DESCRIPTION OF THE TASK>
Reproduce the listing from the line containing "Open the GREAT! (ADJECTIVES) category tab" down through the line containing "will pyautogui.click(x=85, y=227).", swapping "checkbox" for "check box" and leaving everything else unchanged.

RECORDS TO PROCESS>
☆ ☆ ☆ ☆ ☆ ☆ ☆
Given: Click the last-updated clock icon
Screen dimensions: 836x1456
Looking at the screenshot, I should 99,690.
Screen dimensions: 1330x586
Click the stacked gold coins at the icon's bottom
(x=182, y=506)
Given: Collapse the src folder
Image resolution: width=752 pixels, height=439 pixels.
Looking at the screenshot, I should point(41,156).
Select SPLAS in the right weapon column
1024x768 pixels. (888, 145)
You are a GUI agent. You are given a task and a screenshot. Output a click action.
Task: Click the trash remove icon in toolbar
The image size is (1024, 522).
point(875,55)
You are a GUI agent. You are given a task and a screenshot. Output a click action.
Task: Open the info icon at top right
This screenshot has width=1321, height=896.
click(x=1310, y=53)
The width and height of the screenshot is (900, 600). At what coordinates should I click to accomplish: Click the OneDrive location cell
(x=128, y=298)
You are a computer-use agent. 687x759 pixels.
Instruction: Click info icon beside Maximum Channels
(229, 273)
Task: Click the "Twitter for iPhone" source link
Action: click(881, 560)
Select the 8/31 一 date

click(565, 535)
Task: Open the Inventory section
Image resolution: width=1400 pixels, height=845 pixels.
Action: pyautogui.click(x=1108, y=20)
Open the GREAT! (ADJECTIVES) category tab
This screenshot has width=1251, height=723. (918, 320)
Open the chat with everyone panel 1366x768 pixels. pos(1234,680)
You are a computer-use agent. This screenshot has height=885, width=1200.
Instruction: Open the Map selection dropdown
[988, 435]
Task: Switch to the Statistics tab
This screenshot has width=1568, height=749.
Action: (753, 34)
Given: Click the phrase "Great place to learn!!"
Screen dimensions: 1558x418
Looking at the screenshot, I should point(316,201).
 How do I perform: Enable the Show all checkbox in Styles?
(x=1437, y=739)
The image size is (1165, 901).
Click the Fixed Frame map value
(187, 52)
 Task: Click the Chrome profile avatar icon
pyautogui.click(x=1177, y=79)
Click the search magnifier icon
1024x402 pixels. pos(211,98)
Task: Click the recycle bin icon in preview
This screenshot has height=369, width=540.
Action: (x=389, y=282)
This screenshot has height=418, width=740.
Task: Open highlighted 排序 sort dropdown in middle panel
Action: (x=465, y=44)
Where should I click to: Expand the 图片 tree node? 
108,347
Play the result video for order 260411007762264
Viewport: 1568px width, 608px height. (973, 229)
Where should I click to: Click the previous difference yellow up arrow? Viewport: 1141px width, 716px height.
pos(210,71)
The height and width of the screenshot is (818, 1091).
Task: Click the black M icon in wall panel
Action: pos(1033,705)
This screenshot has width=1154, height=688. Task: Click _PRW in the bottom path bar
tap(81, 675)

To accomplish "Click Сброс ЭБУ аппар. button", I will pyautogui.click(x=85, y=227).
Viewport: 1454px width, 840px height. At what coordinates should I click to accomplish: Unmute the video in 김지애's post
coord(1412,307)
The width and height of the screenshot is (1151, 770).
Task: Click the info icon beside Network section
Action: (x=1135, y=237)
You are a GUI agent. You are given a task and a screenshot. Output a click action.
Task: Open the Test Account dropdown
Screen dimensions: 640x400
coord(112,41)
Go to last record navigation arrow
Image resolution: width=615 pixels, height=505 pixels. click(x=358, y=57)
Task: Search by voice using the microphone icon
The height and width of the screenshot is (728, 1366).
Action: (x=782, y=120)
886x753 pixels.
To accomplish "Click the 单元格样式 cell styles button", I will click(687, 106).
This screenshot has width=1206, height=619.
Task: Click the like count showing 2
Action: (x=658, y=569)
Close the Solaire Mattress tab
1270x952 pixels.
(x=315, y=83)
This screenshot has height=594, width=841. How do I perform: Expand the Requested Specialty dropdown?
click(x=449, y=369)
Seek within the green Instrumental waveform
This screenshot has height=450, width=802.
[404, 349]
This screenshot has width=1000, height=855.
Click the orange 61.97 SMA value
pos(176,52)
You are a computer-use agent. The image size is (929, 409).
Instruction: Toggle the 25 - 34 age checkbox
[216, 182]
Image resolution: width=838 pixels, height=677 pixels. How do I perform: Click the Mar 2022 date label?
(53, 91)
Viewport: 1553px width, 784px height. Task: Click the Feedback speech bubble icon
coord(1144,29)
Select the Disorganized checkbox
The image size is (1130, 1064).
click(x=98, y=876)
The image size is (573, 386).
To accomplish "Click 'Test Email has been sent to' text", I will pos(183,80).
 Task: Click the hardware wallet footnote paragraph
☆ ☆ ☆ ☆ ☆ ☆ ☆
WRITTEN ANSWER>
Open the GREAT! (ADJECTIVES) category tab
This screenshot has width=1251, height=723. (918, 320)
Open the chat with everyone panel 1366x768 pixels. pos(1234,680)
You are a computer-use agent. This screenshot has height=885, width=1200.
Instruction: Open the Map selection dropdown
[988, 435]
Task: Switch to the Statistics tab
This screenshot has width=1568, height=749.
Action: (753, 34)
Given: Click the phrase "Great place to learn!!"
Screen dimensions: 1558x418
Looking at the screenshot, I should point(316,201).
 How do I perform: Enable the Show all check box in Styles?
(x=1437, y=739)
The image size is (1165, 901).
Click the Fixed Frame map value
(187, 52)
 Task: Click the Chrome profile avatar icon
pyautogui.click(x=1177, y=79)
Click the search magnifier icon
1024x402 pixels. pos(211,98)
Task: Click the recycle bin icon in preview
This screenshot has height=369, width=540.
Action: (x=389, y=282)
This screenshot has height=418, width=740.
Task: Open highlighted 排序 sort dropdown in middle panel
Action: (x=465, y=44)
Where should I click to: Expand the 图片 tree node? 
108,347
Play the result video for order 260411007762264
Viewport: 1568px width, 608px height. (973, 229)
Where should I click to: Click the previous difference yellow up arrow? Viewport: 1141px width, 716px height.
pos(210,71)
The height and width of the screenshot is (818, 1091).
Task: Click the black M icon in wall panel
Action: pos(1033,705)
This screenshot has width=1154, height=688. Task: Click _PRW in the bottom path bar
tap(81, 675)

To accomplish "Click Сброс ЭБУ аппар. button", I will pyautogui.click(x=85, y=227).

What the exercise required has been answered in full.